Eating more: Eating more means that you will take in more calories which are converted into fat if you don’t burn them for energy.
Burning fewer calories: The number of calories you need for energy decreases as you age because aging promotes the replacement of muscle with fat. Muscles burn more calories than fat does. When your body composition shifts to more fat and less muscle, your metabolism slows down.
Early menopause: Women who have experienced early menopause or surgical menopause (from the removal of reproductive organs) may experience more rapid and extreme weight gain. You will start to notice that the weight is not distributing itself as it used to. During menopause, you will begin to put on more weight around your abdomen instead of around your hips, thighs, and rear. People commonly refer to this as an “apple” shape because the stomach area becomes rounder. You may miss your old “pear” shape that you had during your childbearing years, but it will be harder to redistribute your weight evenly around your body.
Genetic factors: Genetic factors may play a role in weight gain as well. If your parents or other close relatives carry extra weight around the abdomen, you may be predisposed to do so too.
Weight gain can also have severe implications for your health. Excess weight increases your risk of high cholesterol, high blood pressure and insulin resistance, which can lead to Type II Diabetes. These factors also put you at high risk of heart disease and stroke. Arthritis of weight-bearing joints and susceptibility to fractures are complications related to excessive weight gain after menopause.
There are some very encouraging statistical data with regards to weight loss in menopausal women. This suggests that women who lose weight after menopause can reduce the risk of breast cancer. Weight gain during the menopausal years increases the risk of breast cancer. Women who gain weight over 20 pounds increase their breast cancer risk by nearly 20 per cent, but women who lose 20 pounds after menopause reduce their breast cancer risk by as much as 23 per cent.
Real causes of middle age weight gain
Many women are quite shocked and frustrated when they begin to notice those extra pounds provided by menopause. You may be eating and exercising the same as you always were but still can’t seem to maintain your weight. As you enter the early stages of menopause, maintaining weight becomes more and more complicated and losing weight becomes almost impossible. It is because of the fluctuation in your hormones.
Your body’s hormones have a direct impact on your appetite, metabolism, and fat storage. It is why it is difficult to control your weight during menopause no matter what you do. Fluctuating estrogen, testosterone, and androgen levels will fight you all the way.

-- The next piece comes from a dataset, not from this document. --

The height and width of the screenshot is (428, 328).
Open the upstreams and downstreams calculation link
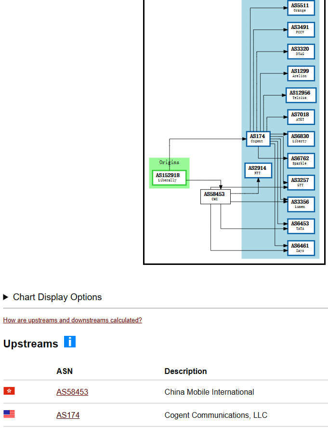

What happens is that the ovaries stop producing eggs and sex hormones; thus, there is the cessation of ovulation and menstruation. It starts gradually, that is the perimenopausal period, which is when your body makes less of the hormones that control your period –estrogen and progesterone. It will lead to fewer eggs in the ovaries and irregular menstruation. It continues for a year or more before menopause starts. During menopause, women experience symptoms like iregular periods, vaginal dryness, hot flashes, chills, sleep problems, mood changes, weight gain and slowed metabolism and loss of breast fullness. Here, there is a complete cessation of menstruation and production of eggs in the ovaries.
After menopause, there are two biological clocks: One for the ovary which runs out, and one for the rest of the reproductive system which seems to go on. And because the eggs succumb to the biological clock, menopausal women can’t conceive naturally.